![]() |
| Proyek HIPPA di Desa Banjarkemantren |
Sidoarjo (DeltaXnews) - Proyek HIPPA tahun anggaran 2021, Desa Banjarkemantren Kecamatan Buduran jadi sorotan. Pasalnya, pelaksanaan program tersebut diduga tidak menerapkan Keselamatan Kesehatan Kerja (K3) dan alat bantu kerja.
Ketua LSM Gerakan Aspirasi Rakyat (GASPIRA) Winarno SH mengatakan, dari hasil investigasinya, proyek yang bersumber dari APBN sebesar 195 juta di Desa Banjarkemantren ini, diduga pelaksanaannya asal asalan. Sebab, pada pelaksanaan pemasangan batu dan pondasi dilakukan secara manual tidak menggunakan mesin molen pengaduk semen. Sehingga kualitas pencampuran semen dengan pasir diragukan kekuatannya.
"Jika tidak mengunakan mesin, bagaimana kualitas tingkat pencampuran antara semen dan pasir bisa rata dan maksimal," ujar Winarno, Jumat (28/5/2021).
Tak hanya itu, menurut Winarno, dalam pengerjaan proyek ini ketua Tim Pelaksana Kegiatan Desa (TPKD) diketahui jarang terlihat tanpa membawa gambar dena proyek untuk dikontrol. Sehingga, dinilai tidak tahu secara jelas kekurangan dan kualitasnya bangunan. Bahkan, mulai awal pembangunan, proyek ini menggunakan semen SNI merk gresik, namun saat ini pengerjaan dialihkan menggunakan semen merk lain.

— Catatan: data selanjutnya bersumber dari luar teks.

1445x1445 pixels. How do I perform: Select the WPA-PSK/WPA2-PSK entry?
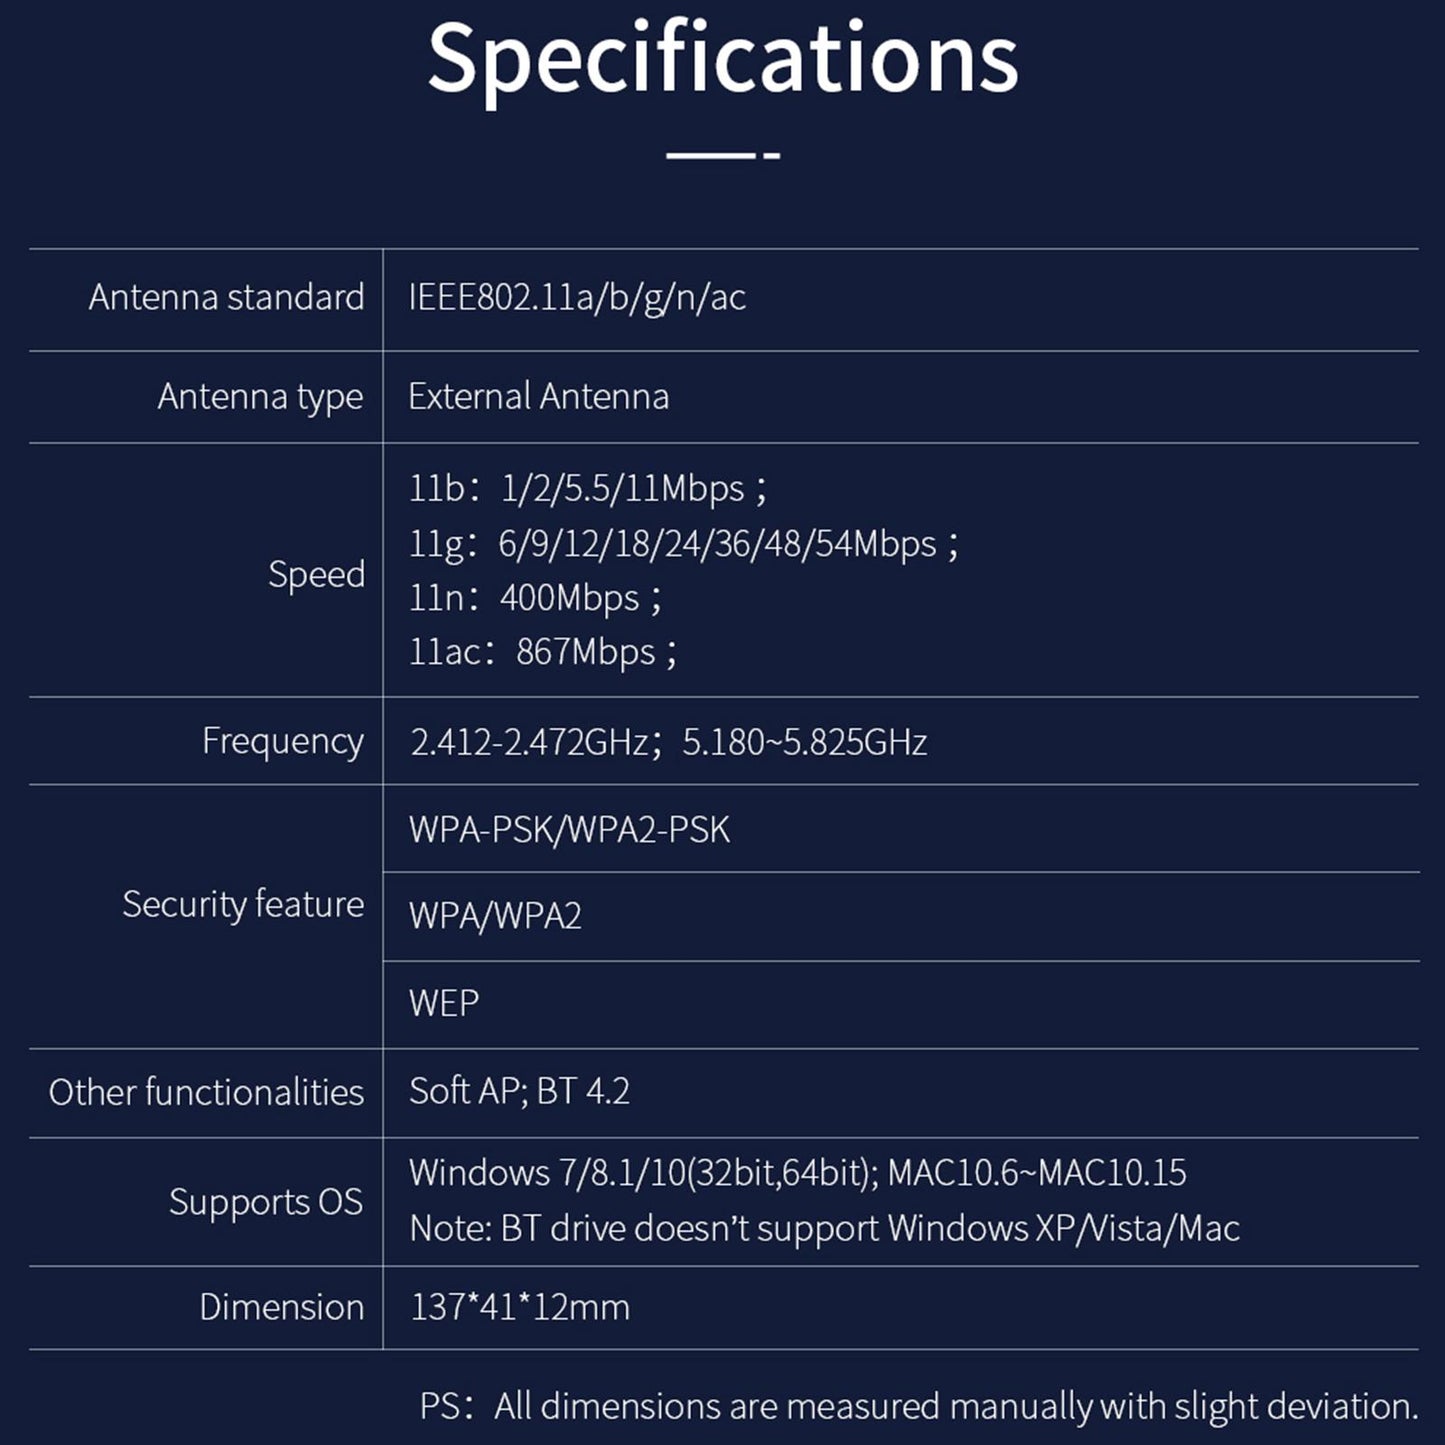pos(569,829)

"Tadi saat kami cek, ternyata benar bangunan tidak kuat, saya pegang agak keras ternyata mudah gempal bagian pinggirnya. Dengan adanya hasil investigasi ini, kami akan melakukan pendalam dan kajian lagi untuk kami laporkan," ujarnya.
![]() |
| Winarno SH |
Ketua TPKD program proyek HIPPA Banjarkemantren saat dikonfirmasi di lokasi, Selasa (25/5/2020), Dwi Edy Purnomo mengatakan, pihaknya dalam melaksanakan pembangunan HIPPA ini sengaja tidak menerapkan K3, termasuk tidak menggunakan alat bantu pengaduk semen dan pasir menggunakan molen. Lantaran hal itu, kata dia, sesuai intruksi pendamping desa tidak perlu, agar pengerjakannya lebih cepat. Bahkan penggantian semen yang bermula dari Semen Gresik ke semen lain pun, juga intruksi pendamping desa.
"Kata pendamping desa gak boleh pakai molen, katanya biar cepat," ujarnya.
Sementara itu, Konsultan bangunan, Niko menyebut, proyek yang menggunakan anggaran uang negara harus dikerjakan sesuai Setandar Operasional Prosedur (SOP). Sebab, jika tidak sesuai SOP bangunan yang dihasilkan akan memiliki kualitas renda. Sehingga bangunan tidak tahan lama, dan cepat rusak.
"Jika bangunan rusak dalam waktu dekat siapa yang akan bertanggung jawab, jika dibiarkan maka jelas negara yang dirugikan," ujar Niko.
Menurut Niko, dalam pengerjakan proyek semua ada regulasinya, tidak hanya sekedar membangun asal-asalan, apalagi proyek pemerintah. Teknik pengerjaan termasuk alat bantu kerja harus memadai sesui SNI teknik sipil, serta keselamatan pekerja lebih utama harus diperhatikan. Bahkan kata Niko, pada tahun 2020 pemerintah telah melaksanakan berbagai upaya untuk meningkatkan pelaksanaan K3 secara nasional. Ini antara lain menyempurnakan peraturan perundang-undangan, serta standar dibidang K3, termasuk menyesuaikan pelaksanaan K3 pada masa pandemi Covid-19 seperti sekarang ini.
"Sangat disesalkan jika ada proyek pemerintah tapi mengerjakannya asal-asalan," tandasnya.